[[ Exercise material open ]]

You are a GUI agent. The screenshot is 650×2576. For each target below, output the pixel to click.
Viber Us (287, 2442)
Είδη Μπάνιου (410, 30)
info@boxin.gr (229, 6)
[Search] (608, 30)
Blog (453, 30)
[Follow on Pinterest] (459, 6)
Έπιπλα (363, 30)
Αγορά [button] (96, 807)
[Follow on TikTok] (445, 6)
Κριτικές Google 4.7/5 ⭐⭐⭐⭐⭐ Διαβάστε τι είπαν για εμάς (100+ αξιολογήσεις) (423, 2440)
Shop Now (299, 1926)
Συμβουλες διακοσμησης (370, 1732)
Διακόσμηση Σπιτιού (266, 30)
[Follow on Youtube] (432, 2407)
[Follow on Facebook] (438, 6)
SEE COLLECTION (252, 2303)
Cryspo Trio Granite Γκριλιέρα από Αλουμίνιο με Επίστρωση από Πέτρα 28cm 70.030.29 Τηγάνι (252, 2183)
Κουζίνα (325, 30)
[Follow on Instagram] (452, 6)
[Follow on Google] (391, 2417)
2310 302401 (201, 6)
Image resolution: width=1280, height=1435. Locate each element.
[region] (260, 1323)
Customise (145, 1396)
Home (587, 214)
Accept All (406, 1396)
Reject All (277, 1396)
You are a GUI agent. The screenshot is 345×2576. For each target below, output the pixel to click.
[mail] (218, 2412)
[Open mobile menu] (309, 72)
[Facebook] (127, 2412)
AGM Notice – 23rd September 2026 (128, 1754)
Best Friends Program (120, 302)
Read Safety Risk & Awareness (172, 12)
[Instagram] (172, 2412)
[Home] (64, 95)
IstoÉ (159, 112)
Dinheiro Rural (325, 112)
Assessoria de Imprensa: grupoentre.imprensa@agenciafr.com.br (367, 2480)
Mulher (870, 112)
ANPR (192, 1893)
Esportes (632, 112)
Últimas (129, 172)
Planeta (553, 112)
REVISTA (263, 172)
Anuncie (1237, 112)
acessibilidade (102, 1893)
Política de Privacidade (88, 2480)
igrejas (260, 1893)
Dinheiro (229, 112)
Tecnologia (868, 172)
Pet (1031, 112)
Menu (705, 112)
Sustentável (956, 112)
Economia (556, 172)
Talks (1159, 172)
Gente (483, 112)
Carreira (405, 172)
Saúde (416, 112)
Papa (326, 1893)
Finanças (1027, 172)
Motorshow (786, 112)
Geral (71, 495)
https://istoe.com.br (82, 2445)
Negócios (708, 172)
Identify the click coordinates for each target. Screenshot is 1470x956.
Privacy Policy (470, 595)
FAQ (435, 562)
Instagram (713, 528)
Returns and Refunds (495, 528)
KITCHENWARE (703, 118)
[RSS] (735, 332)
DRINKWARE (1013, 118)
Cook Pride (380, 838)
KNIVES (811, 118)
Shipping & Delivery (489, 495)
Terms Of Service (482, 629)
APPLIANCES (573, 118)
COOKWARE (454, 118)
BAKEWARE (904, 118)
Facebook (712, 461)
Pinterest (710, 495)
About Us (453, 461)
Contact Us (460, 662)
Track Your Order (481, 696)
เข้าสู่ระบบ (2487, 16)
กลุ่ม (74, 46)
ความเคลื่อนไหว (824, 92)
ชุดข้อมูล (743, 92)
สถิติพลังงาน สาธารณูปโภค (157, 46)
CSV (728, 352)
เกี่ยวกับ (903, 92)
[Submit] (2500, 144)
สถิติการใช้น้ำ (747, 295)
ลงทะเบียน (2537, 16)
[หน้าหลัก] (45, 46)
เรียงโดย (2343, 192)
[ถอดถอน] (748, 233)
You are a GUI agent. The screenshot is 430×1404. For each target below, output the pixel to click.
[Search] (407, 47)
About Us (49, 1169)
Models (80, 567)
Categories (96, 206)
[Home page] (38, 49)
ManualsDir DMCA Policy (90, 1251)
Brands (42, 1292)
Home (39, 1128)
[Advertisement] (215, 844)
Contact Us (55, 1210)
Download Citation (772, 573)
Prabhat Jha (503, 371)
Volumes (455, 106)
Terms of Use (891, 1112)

[[ Exercise material closed ]]

=== Instructions for the task ===
Which of the lines above carry the string "each"? Pick them out and copy them.

=== Expected answer ===
You are a GUI agent. The screenshot is 650×2576. For each target below, output the pixel to click.
Image resolution: width=1280, height=1435. Locate each element.
You are a GUI agent. The screenshot is 345×2576. For each target below, output the pixel to click.
Identify the click coordinates for each target. Screenshot is 1470x956.
You are a GUI agent. The screenshot is 430×1404. For each target below, output the pixel to click.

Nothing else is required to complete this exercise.